**** ARTICOLO

Lettera. Caro spesa: è tutta colpa della guerra?

Riflessioni di un italiano
Caro spesa: è tutta colpa della guerra?
Le tasche di noi italiani sono ormai da troppo tempo sempre più vuote
perché al rincaro sproporzionato dei prezzi dei generi di prima
necessità non corrisponde un aumento dei salari. Le famiglie aspettandosi maggiori rincari hanno preso di assalto i supermercati facendo scorte e mettendo in difficoltà gli utenti che non lo hanno fatto i quali sono costretti ad acquistare i generi rimanenti che
normalmente sono i più cari.
Ma perché paghiamo così tanto la spesa e le bollette? E’ colpa della
guerra, ti senti rispondere dal vicino a cui poni la domanda il quale ha ascoltato al telegiornale la conferenza stampa di questo o quell’altro politico. Già, perché ormai dipendiamo esclusivamente da un’informazione mediata, se non viziata, che ci fa credere quello che vuole. Ma come stanno realmente le cose?
Tra i generi di prima necessità, che sono codificati, al primo posto ci sono quelli alimentari. Ora se è vero che per il grano tenero, il mais, il girasole e la soia dipendiamo in buona misura dalle
esportazioni russe ed ucraine, e quindi può avere senso un rincaro derivante dalla mancata importazione di questo periodo, che va a toccare anche l’allevamento e quindi il prezzo della carne, dobbiamo però sapere che il prezzo all’origine di questi prodotti è il 10% del prezzo finale: il resto è dato dai costi del trasporto, imballaggi,
carburante e elettricità che comprendono gli oneri fiscali e le
relative accise.

I rincari dei prodotti agricoli e anche quelli del pesce dipendono invece essenzialmente dalla crescita del prezzo del carburante, benzina e gasolio, che non ha nulla a che vedere con la guerra in Ucraina. Il prezzo di questi prodotti è composto da quattro elementi: il costo all’origine del carburante, le accise, l’iva e l’utile per il
distributore. La componente che la fa da padrona sono proprio le accise che incidono su un litro di carburante per 73 centesimi. In poche parole se il costo all’origine fosse pari a 0 noi pagheremo
comunque più di un euro al litro il carburante (somma di accise, iva e
11 centesimi per il distributore).
Le famigerate accise sono tasse istituite per far fronte a disastri
naturali e altre situazioni di emergenza, in modo tale da trovare subito fondi importanti, e che non sono mai state eliminate. In particolare per i carburanti paghiamo le seguenti accise: 1)

********

LE ATTIVITÀ –
**A)** Rispondi alle seguenti domande sull'articolo dedicato al caro spesa:
(i) Quale quota del prezzo finale rappresenta il prezzo all'origine di grano tenero, mais, girasole e soia?
(ii) Di quanti centesimi incidono le accise su un litro di carburante?
(iii) Quanti centesimi al litro spettano al distributore?
**B)** Formatta come lista JSON di stringhe le righe dei record, una stringa per riga e senza le righe vuote. Parti dalla riga che contiene "Click Edit tracking info link" e arriva fino alla fine dei record, entrambi gli estremi inclusi.
I record non hanno alcun legame con l'articolo.

**** SEZIONE DATI

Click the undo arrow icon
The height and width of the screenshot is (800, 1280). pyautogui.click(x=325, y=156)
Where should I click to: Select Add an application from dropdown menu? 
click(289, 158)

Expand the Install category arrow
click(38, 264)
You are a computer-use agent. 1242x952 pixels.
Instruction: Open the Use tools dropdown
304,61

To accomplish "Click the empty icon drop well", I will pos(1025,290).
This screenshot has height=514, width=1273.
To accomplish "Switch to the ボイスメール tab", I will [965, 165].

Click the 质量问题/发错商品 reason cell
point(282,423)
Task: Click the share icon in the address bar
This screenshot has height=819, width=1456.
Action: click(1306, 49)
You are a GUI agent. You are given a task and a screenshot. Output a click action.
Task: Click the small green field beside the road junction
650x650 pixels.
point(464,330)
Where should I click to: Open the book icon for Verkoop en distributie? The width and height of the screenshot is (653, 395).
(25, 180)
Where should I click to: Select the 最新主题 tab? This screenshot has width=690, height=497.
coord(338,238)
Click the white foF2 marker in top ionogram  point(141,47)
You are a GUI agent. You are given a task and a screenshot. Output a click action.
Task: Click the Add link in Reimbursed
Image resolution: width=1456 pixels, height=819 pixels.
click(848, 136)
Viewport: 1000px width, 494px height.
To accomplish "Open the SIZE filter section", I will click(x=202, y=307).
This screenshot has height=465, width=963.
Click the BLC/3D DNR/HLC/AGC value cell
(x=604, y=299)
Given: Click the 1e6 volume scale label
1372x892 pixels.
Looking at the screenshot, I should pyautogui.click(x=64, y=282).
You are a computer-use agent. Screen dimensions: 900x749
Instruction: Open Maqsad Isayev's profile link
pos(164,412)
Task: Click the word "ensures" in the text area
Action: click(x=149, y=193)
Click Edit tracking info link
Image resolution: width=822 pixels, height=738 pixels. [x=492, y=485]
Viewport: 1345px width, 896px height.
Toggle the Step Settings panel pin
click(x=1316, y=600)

********

SOLUZIONI –
**A)**
(i) Il 10% del prezzo finale.
(ii) 73 centesimi.
(iii) 11 centesimi.

**B)**
[
  "Click Edit tracking info link",
  "Image resolution: width=822 pixels, height=738 pixels. [x=492, y=485]",
  "Viewport: 1345px width, 896px height.",
  "Toggle the Step Settings panel pin",
  "click(x=1316, y=600)"
]